在一种可能的实现方式中,一个视频片段对应的标签可匹配于不同的剪辑索引。例如,某个片段对应的标签包括某人物名称和某场景描述,则当剪辑索引包括该人物名称或出现该人物的图片时,或当剪辑索引包括该场景描述或出现该场景的图片时,均可确定该标签与该剪辑索引匹配。例如,某个 片段对应的标签包括某人物位于某场景的图片,则当剪辑索引包括该人物名称或出现该人物的图片时,或当剪辑索引包括该场景描述或出现该场景的图片时,均可确定该标签与该剪辑索引匹配。以上仅用于示例性说明,不用于对本公开进行任何限定。本领域技术人员可根据自己的需要来确定标签和剪辑索引是否匹配。
步骤106,合并与所述剪辑索引匹配的标签对应的所述片段,得到剪辑成片。
在一种可能的实现方式中,可自动合并与所述剪辑索引匹配的标签对应的所有片段,例如,可以按照各个片段的时间戳的先后顺序将这些片段合并成一个剪辑成片。在本实现方式的一个示例中,将该剪辑成片发送给用户后,用户可自由编辑该剪辑成片,例如,从中删除一个或多个片段、插入其他的视频片段或调整片段的顺序等等。
在上述实施例中,可自动根据剪辑索引得到相应的剪辑成片,极大地节省了视频剪辑的人力成本,为视频剪辑提供了很大便利。
在应用本公开的一个示例中,上述实施例应用于服务器。用户对某个电视连续剧的一集进行剪辑,希望得到该剧集中某个人物的出现片段集锦。则用户可在客户端触发针对该剧集、以该人物名称为剪辑索引的剪辑请求。
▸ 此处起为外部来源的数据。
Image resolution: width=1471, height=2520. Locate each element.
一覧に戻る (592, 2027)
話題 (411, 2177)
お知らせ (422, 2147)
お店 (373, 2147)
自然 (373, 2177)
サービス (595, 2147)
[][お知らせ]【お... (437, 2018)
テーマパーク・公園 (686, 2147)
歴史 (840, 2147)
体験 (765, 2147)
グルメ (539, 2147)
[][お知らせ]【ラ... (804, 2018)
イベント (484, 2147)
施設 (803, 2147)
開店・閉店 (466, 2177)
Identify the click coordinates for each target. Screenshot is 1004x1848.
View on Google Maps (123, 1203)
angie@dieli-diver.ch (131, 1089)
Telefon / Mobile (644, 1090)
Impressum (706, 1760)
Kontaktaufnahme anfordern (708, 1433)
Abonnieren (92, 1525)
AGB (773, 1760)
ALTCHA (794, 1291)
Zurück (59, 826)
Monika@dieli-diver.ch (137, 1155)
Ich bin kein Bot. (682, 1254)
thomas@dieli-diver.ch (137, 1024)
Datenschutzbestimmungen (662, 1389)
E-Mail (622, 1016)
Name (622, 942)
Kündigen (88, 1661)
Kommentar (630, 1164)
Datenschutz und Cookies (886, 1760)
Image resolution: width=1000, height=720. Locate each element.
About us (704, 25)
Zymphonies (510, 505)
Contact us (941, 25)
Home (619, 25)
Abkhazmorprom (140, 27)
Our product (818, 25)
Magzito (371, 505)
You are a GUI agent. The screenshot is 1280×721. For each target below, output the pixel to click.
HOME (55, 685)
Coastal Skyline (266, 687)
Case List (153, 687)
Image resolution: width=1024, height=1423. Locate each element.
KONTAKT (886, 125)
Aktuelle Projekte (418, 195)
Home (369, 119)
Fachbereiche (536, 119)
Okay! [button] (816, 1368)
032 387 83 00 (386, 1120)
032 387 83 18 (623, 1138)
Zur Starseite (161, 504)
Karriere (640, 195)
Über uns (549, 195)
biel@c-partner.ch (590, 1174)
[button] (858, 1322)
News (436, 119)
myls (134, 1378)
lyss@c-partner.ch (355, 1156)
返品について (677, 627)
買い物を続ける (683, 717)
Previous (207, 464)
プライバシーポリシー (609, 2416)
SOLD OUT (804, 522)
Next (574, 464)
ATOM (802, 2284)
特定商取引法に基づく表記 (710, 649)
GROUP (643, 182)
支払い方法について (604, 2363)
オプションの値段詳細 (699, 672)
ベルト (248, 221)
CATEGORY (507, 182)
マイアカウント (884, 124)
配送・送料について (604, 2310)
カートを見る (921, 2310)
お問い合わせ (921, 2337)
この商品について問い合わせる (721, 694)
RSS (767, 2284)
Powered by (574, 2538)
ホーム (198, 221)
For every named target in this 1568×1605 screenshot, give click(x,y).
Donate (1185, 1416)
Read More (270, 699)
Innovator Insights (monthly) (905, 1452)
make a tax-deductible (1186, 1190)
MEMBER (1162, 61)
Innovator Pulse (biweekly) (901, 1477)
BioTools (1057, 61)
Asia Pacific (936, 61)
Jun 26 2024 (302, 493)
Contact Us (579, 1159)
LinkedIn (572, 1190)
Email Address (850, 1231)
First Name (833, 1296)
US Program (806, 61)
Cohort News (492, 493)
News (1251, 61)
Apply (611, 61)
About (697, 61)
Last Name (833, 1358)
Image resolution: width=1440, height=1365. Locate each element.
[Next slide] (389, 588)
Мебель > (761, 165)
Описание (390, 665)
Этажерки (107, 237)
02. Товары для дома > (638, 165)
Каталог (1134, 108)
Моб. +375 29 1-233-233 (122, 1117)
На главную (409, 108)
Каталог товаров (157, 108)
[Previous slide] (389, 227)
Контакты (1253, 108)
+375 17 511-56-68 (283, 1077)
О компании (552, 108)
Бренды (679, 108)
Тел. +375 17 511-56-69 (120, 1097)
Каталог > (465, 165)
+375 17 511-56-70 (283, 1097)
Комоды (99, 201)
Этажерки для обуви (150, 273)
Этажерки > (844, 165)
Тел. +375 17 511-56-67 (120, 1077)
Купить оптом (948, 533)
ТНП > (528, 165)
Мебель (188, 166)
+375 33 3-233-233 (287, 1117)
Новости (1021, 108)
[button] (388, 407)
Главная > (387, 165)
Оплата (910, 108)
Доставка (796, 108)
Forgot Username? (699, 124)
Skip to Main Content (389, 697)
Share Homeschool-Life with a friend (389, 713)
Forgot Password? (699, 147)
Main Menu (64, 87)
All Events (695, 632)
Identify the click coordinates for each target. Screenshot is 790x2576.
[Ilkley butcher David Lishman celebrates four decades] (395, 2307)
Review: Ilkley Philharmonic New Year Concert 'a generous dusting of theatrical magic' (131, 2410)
服务器收到该剪辑请求后,可确定该剧集的标签中与该人物名称匹配的10个标签,并根据标签与片段的对应关系确定对应的10个片段,例如,包括位于1分05秒~1分12秒的片段、3分10秒~4分20秒的片段、9分10秒~11分20秒的片段……,然后合并这10个片段以得到剪辑成片,并发送该剪辑成片给客户端。同时发送给客户端的还有相应的拼接信息,以便后续用户对该剪辑成片进行编辑,例如删除其中的一个或多个片段、插入其他的视频片段或调整片段的顺序等。
在一种可能的实现方式中,在接收到剪辑索引后,可向用户展示初步匹 配的标签信息,以便于用户进行筛选以确定最符合期望的剪辑素材。例如,当用户输入的针对某视频的剪辑索引包括某人物名称时,可在客户端向用户展示显示该视频的多个标签中与所述人物名称初步匹配的若干标签,这些匹配的标签中的部分或全部除包括与该人物名称匹配的信息外,还包括相应片段的其他信息,例如场景描述信息、行为描述信息等。所展示的每个标签均可配置有对应的选中控件和/或删除控件。用户可通过该选择控件选择这些标签中的部分或全部作为最终确定的与所述剪辑索引匹配的标签。进一步地,可合并用户所选择的标签对应的片段以得到剪辑成片。
图2(a)、图2(b)和图2(c)示出根据本公开的一个示例性应用示例的示意图。图2(a)示出终端设备的客户端中用于接收用户输入的剪辑索引的页面示意图。用户可在视频A的展示区域下方的方框中输入针对视频A的剪辑索引,在本示例性示例中,用户输入“人物M”作为剪辑索引。然后,用户可点击剪辑索引输入框右侧的剪刀图标以触发剪辑操作。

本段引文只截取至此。